### The data

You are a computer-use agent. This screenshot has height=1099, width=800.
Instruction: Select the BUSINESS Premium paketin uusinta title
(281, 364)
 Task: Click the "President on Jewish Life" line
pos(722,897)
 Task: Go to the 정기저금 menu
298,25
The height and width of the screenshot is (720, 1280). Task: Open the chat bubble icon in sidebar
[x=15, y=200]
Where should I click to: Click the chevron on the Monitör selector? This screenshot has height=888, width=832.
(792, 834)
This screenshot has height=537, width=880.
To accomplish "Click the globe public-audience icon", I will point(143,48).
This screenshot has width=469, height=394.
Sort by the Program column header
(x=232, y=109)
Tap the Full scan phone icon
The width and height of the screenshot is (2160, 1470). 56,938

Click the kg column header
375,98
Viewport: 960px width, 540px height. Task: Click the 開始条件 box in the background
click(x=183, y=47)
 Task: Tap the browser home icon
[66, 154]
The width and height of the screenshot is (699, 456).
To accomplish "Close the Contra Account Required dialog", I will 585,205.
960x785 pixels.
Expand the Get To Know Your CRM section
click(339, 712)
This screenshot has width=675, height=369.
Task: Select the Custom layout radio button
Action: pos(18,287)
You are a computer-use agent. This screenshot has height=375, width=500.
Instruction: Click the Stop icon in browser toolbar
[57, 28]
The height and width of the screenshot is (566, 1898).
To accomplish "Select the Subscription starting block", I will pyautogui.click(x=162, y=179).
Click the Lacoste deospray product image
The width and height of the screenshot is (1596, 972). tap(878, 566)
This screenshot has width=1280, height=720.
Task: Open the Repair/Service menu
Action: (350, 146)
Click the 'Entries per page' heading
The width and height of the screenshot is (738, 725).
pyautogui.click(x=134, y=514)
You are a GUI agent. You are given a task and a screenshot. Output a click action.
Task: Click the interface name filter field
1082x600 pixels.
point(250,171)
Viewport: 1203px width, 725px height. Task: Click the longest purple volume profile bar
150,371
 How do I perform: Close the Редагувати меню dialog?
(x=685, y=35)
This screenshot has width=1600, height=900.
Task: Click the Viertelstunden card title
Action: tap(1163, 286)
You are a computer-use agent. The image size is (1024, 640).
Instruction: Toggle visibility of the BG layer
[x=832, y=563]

######

## Assigned task:
A single number is expected: how many lines in the records contain the string "agent".

## Result for this exercise:
4